Blog
Women Are the First Victims of the Asian Crisis

by Noeleen Heyzer and Martin Khor

The debate on the Asian crisis continues. There are two sets of reasons given to explain why the ‘Asian Miracles’ have so quickly become crisis economies, with rising poverty including hardship for women.

One view emphasises domestic causes; weak financial institutions and regulatory mechanisms; investment in very risky projects (especially real estate); weak corporate governance; and a credit boom, which led to very large foreign debts. Another viewpoint argues that the Asian Miracles were not fatally flawed. The crisis arose out of an uncontrolled global financial system, and currency speculation. These factors led to large destabilizing flows of capital in the Asian region. The quality of IMF policy advice in the initial stages of the crisis has also been questioned.

Whatever its causes, the Asian crisis has demonstrated the dangers of volatile capital flows to the economic and social stability of developing countries. Small and medium-sized enterprises (SMEs) have gone bankrupt due to high interest rates, currency devaluation and the credit squeeze. The social consequences include mass unemployment, return migration to the rural areas, food riots, cutbacks in education and health services, shortages of basic goods, and rising crime. The mutual support systems of communities have reached breaking point, and the old fault lines of ethnicity, class and gender have opened. Ethnic riots and the rape of Chinese women accompanied the turmoil in Indonesia earlier this year.

When societies experience such pressure, women face especially intense demands to devise ways of coping for their families and communities. Yet women are the first to be hit by economic crisis. The labour of women is seen as ‘flexible’ to the needs of a competitive global market (in the electronics and textile export sectors for example) and they are often the first to be fired in a downturn. Women are the majority of owners and workers in SMEs, and are therefore hit by the contraction of the SME sector. Women have the main responsibilities for children and the care of the sick and elderly, and therefore they feel the immediate effects of cuts in basic services; this raises their workload and can adversely affect their nutritional and health status, for example.

Recovery strategies have generally ignored women’s livelihoods. Efforts to cushion the impact of crisis by creating jobs and supporting community initiatives have concentrated mainly on public works, ignoring the sectors where most women work. Women are therefore doubly victimized: they are hardest hit in a crisis not of their making and are by-passed by the economic recovery process.

The Chinese character for crisis consists of two components: an element of danger and an element of opportunity. We have experienced the dangers. How do we seize the opportunity to move forward? We cannot wish away globalization. The challenge is therefore to understand and reshape the globalization process - trade, investment, finance and technology - to make it more peoplecentred and sustainable. What kind of globalization will support stable lives in healthy communities and a world free from gender-based poverty and violence? It clearly cannot be a ‘champagne glass’ globalization where 20 per cent of humanity controls 85 per cent of the world’s income and the bottom 20 per cent survives on only 1.45 per cent. The widening gap between the new super rich and the global poor, with a diminishing middle class, must be addressed. We need to rethink how markets and states best interact to improve human life chances and how people can build their skills and power to hold both the global market and their states accountable.

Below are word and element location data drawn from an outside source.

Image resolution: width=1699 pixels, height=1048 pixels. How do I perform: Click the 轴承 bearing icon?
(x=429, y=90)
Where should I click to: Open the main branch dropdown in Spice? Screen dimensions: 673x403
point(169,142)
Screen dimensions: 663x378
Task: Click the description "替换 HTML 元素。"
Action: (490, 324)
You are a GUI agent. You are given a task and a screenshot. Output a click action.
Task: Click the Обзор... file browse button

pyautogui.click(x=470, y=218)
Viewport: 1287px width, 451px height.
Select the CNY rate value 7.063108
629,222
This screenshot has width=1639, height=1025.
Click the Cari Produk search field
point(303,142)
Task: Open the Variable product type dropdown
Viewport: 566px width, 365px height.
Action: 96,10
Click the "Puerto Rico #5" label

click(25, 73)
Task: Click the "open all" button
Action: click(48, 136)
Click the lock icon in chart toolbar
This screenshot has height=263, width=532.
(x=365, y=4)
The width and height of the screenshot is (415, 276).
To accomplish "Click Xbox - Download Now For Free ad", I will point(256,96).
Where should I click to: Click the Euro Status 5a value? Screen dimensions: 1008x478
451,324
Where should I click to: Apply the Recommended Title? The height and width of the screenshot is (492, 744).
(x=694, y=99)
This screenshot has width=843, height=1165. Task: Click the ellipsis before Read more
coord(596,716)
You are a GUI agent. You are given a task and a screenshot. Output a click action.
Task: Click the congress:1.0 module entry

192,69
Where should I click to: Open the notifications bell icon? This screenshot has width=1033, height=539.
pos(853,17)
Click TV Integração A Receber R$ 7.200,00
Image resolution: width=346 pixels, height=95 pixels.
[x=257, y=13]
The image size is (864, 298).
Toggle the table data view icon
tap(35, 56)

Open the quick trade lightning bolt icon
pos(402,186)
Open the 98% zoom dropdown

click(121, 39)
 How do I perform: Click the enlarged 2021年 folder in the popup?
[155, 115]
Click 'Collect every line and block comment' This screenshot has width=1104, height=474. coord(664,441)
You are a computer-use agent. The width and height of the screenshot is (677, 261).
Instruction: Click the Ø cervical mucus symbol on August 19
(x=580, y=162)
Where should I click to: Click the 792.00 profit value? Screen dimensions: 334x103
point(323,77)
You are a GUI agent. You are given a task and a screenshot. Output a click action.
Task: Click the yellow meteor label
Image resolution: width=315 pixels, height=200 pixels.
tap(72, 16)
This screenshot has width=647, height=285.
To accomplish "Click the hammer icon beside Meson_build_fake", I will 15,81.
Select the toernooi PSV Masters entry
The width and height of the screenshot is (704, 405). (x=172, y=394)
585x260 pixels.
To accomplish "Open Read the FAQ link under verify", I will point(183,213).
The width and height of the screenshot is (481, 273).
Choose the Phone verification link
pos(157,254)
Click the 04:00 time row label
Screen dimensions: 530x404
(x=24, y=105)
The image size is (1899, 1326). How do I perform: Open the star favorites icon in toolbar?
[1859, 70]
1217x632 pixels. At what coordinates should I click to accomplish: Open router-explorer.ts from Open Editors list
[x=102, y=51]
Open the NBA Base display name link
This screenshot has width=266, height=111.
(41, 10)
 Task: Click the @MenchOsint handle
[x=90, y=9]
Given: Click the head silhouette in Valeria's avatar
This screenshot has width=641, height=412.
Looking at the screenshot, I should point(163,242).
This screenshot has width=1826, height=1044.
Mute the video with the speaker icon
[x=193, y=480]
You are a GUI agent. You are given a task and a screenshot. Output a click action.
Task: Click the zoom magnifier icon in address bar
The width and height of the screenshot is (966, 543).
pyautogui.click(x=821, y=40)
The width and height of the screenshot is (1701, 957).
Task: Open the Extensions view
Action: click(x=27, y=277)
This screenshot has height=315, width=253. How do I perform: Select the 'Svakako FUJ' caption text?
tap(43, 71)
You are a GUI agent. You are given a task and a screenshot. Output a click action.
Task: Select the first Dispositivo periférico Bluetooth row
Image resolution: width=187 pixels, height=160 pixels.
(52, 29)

The current kind of globalization must be transformed into one that allows small producers control over their economic and social environment as they become economic players in global markets. In this regard, UNIFEM’s support for the transnational network of home-based workers is innovative in building capacity and power among women producers.

We need to use a rights-based approach to development as a counter-force to powerful interests and as the ethics to guide a globalizing world. The leaders of civil society, government, international agencies and the private sector must understand how to shape the globalization process in a constructive way to move us forward. There is no luxury of choice. Too much damage has already been done.

Noeleen Heyzer is the Executive Director of the United Nations Development Fund for Women (UNIFEM) and Martin Khor is with the Third World Network.